Emory Vaccine Center, Emory University, Atlanta, Georgia, United States of America.
British Columbia Centre for Excellence in HIV/AIDS, Vancouver, British Columbia, Canada.
PLoS Pathog. 2020 Jun 3;16(6):e1008378. doi: 10.1371/journal.ppat.1008378. eCollection 2020 Jun.
The HIV-1 reservoir consists of latently infected cells that persist despite antiretroviral therapy (ART). Elucidating the proviral genetic composition of the reservoir, particularly in the context of pre-therapy viral diversity, is therefore important to understanding reservoir formation and the persistence of latently infected cells. Here we investigate reservoir proviral variants from 13 Zambian acutely-infected individuals with additional pre-therapy sampling for a unique comparison to the ART-naïve quasispecies. We identified complete transmitted/founder (TF) viruses from seroconversion plasma samples, and additionally amplified and sequenced HIV-1 from plasma obtained one year post-infection and just prior to ART initiation. While the majority of proviral variants in the reservoir were most closely related to viral variants from the latest pre-therapy time point, we also identified reservoir proviral variants dating to or near the time of infection, and to intermediate time points between infection and treatment initiation. Reservoir proviral variants differing by five or fewer nucleotide changes from the TF virus persisted during treatment in five individuals, including proviral variants that exactly matched the TF in two individuals, one of whom had remained ART-naïve for more than six years. Proviral variants during treatment were significantly less divergent from the TF virus than plasma variants present at the last ART-naïve time point. These findings indicate that reservoir proviral variants are archived throughout infection, recapitulating much of the viral diversity that arises throughout untreated HIV-1 infection, and strategies to target and reduce the reservoir must therefore permit for the clearance of proviruses encompassing this extensive diversity.
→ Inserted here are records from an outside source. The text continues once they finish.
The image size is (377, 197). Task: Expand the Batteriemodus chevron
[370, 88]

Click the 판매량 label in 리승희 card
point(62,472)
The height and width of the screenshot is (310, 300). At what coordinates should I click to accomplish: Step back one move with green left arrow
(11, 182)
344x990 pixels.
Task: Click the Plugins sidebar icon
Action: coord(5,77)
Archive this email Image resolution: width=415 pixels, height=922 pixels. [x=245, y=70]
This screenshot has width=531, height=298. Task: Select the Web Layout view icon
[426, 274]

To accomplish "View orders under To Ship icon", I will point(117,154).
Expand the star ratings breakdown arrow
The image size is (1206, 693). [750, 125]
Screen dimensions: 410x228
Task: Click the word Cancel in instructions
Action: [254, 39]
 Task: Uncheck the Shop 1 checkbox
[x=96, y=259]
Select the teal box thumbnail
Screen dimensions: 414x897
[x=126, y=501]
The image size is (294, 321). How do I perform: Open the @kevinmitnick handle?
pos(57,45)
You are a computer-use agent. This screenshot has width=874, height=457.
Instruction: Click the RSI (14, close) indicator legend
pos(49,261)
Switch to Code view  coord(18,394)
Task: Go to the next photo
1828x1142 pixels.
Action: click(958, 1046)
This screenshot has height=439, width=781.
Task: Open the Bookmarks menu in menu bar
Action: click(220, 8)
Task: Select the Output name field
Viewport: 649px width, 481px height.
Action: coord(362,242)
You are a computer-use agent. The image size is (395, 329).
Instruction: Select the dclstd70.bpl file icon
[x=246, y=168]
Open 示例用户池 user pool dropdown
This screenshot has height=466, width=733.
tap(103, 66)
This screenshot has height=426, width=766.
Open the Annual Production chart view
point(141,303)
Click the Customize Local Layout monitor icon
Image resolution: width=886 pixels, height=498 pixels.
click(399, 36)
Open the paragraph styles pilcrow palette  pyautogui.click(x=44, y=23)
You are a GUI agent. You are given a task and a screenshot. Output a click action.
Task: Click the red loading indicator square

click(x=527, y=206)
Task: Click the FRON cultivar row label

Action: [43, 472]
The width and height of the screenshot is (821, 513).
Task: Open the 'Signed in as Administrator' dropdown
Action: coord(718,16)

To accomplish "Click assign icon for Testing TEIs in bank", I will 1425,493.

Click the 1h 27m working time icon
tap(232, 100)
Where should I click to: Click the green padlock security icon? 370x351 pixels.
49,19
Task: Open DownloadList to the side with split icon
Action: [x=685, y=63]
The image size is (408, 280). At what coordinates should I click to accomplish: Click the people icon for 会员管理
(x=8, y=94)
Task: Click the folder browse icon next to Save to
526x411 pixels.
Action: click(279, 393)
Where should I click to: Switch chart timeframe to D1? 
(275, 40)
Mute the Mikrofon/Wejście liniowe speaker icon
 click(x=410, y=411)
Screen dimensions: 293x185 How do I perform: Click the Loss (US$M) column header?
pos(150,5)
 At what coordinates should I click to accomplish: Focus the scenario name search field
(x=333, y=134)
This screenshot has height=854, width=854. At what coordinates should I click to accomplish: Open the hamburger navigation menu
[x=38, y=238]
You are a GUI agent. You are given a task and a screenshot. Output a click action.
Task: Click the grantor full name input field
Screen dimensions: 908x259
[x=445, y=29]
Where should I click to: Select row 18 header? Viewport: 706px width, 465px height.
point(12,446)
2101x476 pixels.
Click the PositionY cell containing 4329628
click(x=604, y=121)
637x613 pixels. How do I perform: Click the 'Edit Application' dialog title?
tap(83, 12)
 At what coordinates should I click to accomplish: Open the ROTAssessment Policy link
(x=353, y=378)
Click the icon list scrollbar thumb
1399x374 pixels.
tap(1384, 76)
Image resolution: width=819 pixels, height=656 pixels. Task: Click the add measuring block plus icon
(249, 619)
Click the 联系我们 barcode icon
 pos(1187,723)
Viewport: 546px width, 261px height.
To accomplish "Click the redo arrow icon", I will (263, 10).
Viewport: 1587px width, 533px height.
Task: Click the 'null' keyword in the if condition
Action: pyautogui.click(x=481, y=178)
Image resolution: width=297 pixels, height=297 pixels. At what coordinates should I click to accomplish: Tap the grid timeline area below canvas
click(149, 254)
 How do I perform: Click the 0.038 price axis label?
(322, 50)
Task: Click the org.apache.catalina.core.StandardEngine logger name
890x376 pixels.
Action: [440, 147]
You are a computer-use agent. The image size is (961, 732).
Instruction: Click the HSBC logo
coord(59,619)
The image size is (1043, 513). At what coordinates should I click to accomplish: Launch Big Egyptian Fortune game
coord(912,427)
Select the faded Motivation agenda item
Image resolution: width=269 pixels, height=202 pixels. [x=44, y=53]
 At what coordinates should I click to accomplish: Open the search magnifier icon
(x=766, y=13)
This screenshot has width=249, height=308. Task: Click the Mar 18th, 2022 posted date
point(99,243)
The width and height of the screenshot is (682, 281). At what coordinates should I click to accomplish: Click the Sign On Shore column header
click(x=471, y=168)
HIV-1 储存库由潜伏感染细胞组成,尽管存在抗逆转录病毒治疗 (ART),但这些细胞仍能持续存在。因此,阐明储存库的前病毒遗传组成,特别是在治疗前病毒多样性的背景下,对于理解储存库的形成和潜伏感染细胞的持续存在非常重要。在这里,我们研究了来自 13 名赞比亚急性感染个体的储存库前病毒变异体,并进行了额外的治疗前采样,以便与未经 ART 治疗的准种进行独特比较。我们从血清转换血浆样本中鉴定出完整的传播/起始(TF)病毒,并额外扩增和测序了感染后一年和开始 ART 前获得的血浆中的 HIV-1。虽然储存库中的大多数前病毒变异体与最近治疗前时间点的病毒变异体最密切相关,但我们也鉴定出了储存库前病毒变异体,其时间可以追溯到感染时或接近感染时,以及在感染和治疗开始之间的中间时间点。在五名个体中,与 TF 病毒相差五个或更少核苷酸变化的储存库前病毒变异体在治疗期间持续存在,其中包括两名个体的前病毒变异体与 TF 完全匹配,其中一名个体在六年多的时间里一直未接受 ART 治疗。治疗期间的前病毒变异体与 TF 病毒的差异明显小于最后一次未经 ART 治疗时的血浆变异体。这些发现表明,储存库前病毒变异体在整个感染过程中被存档,重现了未经治疗的 HIV-1 感染过程中出现的大部分病毒多样性,因此,靶向和减少储存库的策略必须允许清除包含这种广泛多样性的前病毒。